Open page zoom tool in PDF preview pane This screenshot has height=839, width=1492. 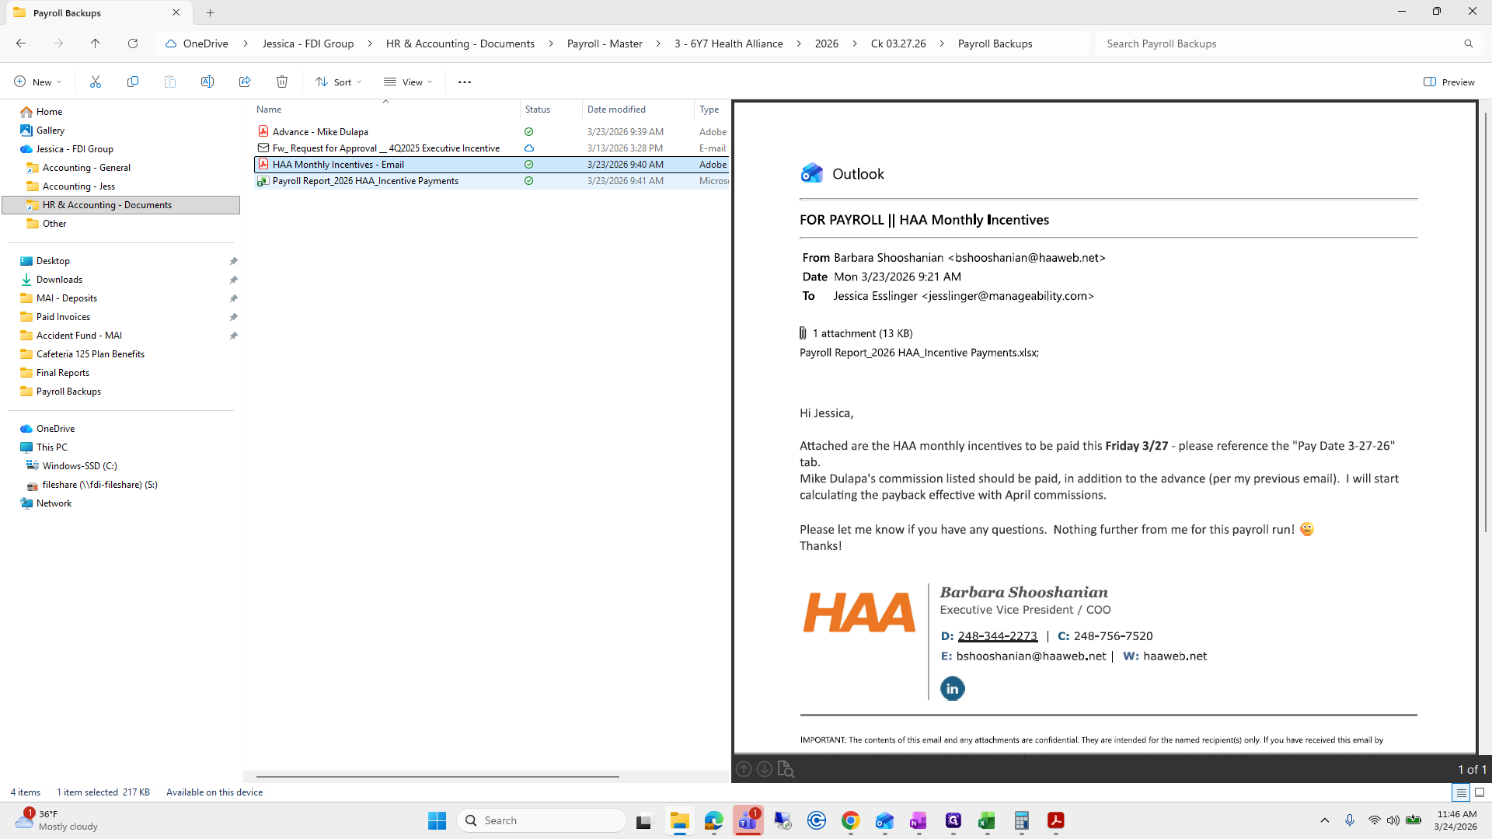[x=786, y=769]
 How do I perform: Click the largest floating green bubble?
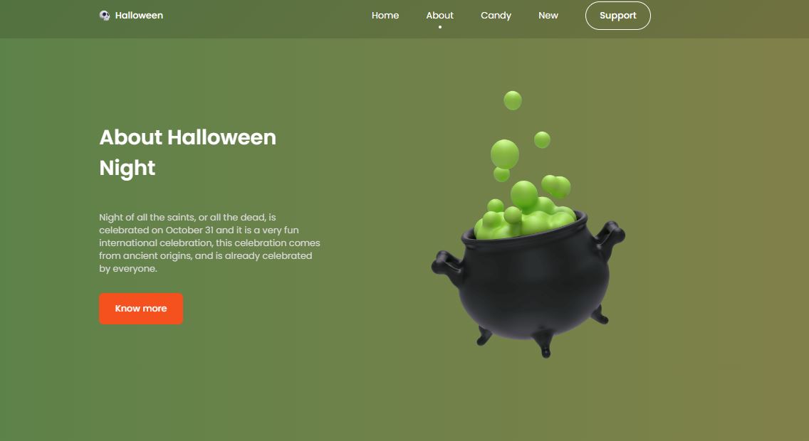click(x=505, y=154)
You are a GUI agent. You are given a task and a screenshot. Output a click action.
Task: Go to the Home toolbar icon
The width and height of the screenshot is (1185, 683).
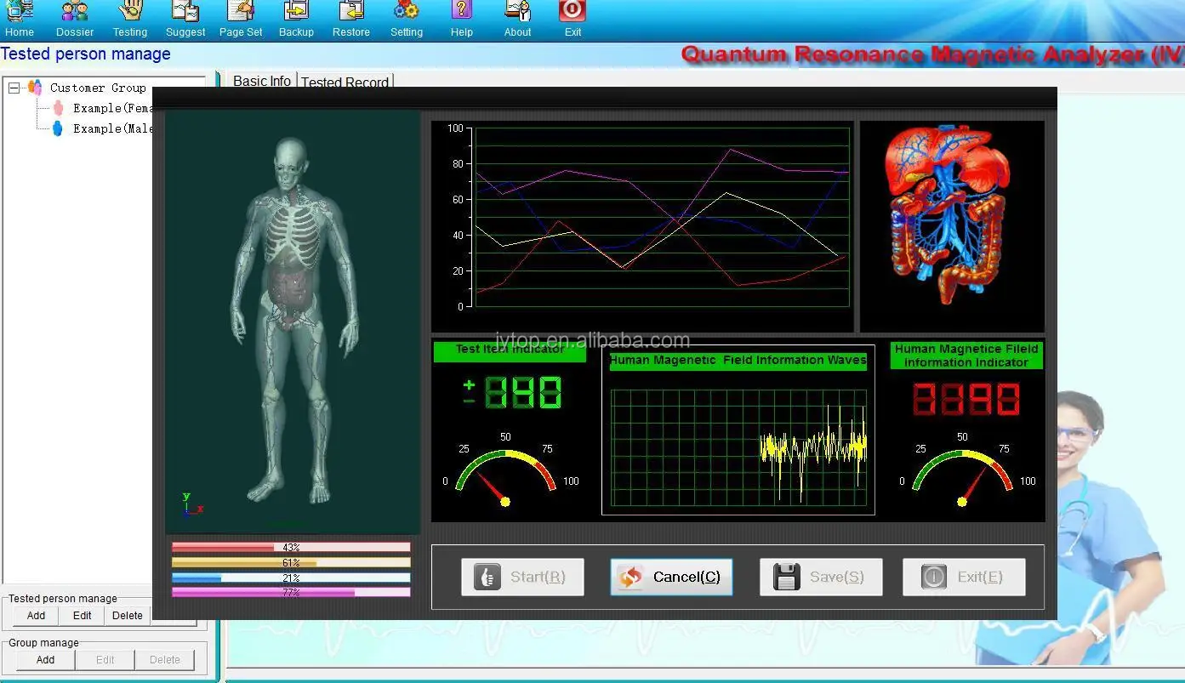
____
Instructions for the task.
Reproduce verbatim the lines of the data beginning with the line that contains "You are a GUI" and continuing through the end of the data, including both of those end lines. Leave the pictures out of your answer.

Written solution.
You are a GUI agent. You are given a task and a screenshot. Output a click action.
Task: Go to the Home toolbar icon
The width and height of the screenshot is (1185, 683).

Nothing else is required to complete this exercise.